Donc la consommation que j'ai parlé de la viande rouge, il y a également des achats locaux dans les filières futures, c'est-à-dire de la pistache, de la nèfle, pour soutenir économiquement et le développement de ces filières-là. Et je terminerai sur [Musique] sur les protéines aussi. Les protéines végétales, on mange de moins en moins de protéines végétales. C'est plus du riz, des pâtes et de la viande. On oublie complètement les lentilles, le pois chiche. Il faudra apprendre à cuisiner ces éléments, réapprendre à cuisiner, et apprendre à l'école à nos enfants à cuisiner. Puisque quand on apprend à cuisiner la matière première, et ben, on est plus respectueux de cette matière première, plus respectueux des agriculteurs. Réapprendre comment on produit cette matière première pour éviter de critiquer les agriculteurs dès qu'ils irriguent, alors qu'il en a besoin dans certains cas. Voilà, ça serait approprié. La nourriture, la matière première, c'est dans la génération Uber Eats, c'est contre-courant, mais c'est nécessaire pour comprendre ce que produisent nos agriculteurs, pour comprendre comment consommer.

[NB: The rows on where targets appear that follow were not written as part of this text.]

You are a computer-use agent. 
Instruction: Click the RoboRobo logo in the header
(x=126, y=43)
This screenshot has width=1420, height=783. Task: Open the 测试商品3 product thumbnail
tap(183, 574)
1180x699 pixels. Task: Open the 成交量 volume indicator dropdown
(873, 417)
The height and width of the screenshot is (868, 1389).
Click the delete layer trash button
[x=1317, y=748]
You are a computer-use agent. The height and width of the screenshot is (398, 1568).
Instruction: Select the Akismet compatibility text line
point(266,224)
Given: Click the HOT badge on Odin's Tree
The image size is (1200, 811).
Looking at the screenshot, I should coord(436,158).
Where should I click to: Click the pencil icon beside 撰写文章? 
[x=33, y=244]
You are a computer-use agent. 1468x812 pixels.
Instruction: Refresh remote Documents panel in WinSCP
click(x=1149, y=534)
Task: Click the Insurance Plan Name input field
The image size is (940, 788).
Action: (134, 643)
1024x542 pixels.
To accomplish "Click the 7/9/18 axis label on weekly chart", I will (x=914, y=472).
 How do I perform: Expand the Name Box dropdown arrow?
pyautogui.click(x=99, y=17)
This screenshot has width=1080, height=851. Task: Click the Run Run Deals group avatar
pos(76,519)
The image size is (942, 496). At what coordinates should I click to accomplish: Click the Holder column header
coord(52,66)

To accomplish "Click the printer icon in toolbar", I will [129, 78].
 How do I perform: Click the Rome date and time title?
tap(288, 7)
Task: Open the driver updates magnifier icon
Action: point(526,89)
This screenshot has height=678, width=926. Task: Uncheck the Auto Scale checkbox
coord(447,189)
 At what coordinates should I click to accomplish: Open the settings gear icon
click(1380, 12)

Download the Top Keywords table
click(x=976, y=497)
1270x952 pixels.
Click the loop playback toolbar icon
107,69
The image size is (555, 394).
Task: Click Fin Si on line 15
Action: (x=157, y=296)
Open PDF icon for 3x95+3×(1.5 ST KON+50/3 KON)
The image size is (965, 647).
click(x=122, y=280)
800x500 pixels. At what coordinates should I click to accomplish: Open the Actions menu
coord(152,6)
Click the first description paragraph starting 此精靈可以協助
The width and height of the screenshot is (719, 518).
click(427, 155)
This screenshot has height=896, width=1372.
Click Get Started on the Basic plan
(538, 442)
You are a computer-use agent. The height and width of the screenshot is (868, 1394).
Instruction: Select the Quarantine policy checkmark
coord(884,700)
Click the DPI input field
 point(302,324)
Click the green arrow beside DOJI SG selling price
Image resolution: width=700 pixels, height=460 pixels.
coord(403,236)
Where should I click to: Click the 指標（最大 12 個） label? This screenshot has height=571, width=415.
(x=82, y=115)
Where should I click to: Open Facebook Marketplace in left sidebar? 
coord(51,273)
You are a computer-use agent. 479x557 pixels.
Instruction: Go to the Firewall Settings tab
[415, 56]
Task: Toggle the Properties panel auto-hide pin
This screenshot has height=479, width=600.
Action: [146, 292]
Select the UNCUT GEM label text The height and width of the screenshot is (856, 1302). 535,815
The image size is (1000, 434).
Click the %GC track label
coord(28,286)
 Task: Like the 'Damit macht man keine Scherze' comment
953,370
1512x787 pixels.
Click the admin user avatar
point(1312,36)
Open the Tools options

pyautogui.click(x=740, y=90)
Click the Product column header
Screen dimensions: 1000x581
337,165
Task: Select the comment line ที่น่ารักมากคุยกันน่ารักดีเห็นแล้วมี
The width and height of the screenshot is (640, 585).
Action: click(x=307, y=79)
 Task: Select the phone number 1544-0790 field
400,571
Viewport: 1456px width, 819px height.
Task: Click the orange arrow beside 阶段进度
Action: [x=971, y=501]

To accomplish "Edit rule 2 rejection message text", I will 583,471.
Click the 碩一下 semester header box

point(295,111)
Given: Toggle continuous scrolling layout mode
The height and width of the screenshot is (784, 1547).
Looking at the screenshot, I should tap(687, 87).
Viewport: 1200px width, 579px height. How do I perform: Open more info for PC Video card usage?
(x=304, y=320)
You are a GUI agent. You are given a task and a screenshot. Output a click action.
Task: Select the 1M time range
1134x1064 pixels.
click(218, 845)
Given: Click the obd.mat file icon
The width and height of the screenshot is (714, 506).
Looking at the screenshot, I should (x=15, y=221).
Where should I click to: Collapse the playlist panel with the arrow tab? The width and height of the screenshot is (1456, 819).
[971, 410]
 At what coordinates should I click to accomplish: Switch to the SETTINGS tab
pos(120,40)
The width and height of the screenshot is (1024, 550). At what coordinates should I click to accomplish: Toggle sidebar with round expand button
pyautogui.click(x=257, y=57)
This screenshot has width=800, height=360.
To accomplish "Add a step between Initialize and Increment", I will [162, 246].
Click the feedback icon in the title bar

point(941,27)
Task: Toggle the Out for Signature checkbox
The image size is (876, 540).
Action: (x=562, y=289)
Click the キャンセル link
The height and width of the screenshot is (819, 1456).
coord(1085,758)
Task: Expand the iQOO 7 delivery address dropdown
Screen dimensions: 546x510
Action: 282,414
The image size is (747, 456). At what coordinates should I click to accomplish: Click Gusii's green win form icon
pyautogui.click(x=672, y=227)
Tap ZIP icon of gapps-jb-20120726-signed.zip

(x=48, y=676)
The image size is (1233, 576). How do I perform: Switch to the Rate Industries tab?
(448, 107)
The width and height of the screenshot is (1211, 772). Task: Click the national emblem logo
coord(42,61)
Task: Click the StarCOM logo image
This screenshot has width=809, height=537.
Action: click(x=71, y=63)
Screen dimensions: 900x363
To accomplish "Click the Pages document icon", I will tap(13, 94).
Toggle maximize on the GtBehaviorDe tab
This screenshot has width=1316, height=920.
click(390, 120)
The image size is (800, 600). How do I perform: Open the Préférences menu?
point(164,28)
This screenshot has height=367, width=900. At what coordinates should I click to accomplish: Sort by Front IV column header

Donc réintroduire ces légumineuses, donc les pois chiches, les lentilles. Donc les pois chiches, c'est une culture d'avenir par rapport à la biogéographie. Les réintroduire à la place de protéines animales ou de pâtes et de riz. Notre agriculture française, notre gastronomie très riche, ne la simplifions pas avec des sushis, des kebabs et des tacos et des pizzas sur Uber Eats. Il n'y a que ça. Ne la simplifions pas, s'il vous plaît. Gardons la richesse. Si on la garde, si on achète français, nos territoires seront à même de pouvoir s'adapter au changement climatique. Par contre, si on achète que des plats préparés de l'extérieur de la France, je suis désolé, mais on aura plus les moyens de faire une transition agricole. Un grand merci d'être venu au micro du Green Motor Club. Avec plaisir. À bientôt.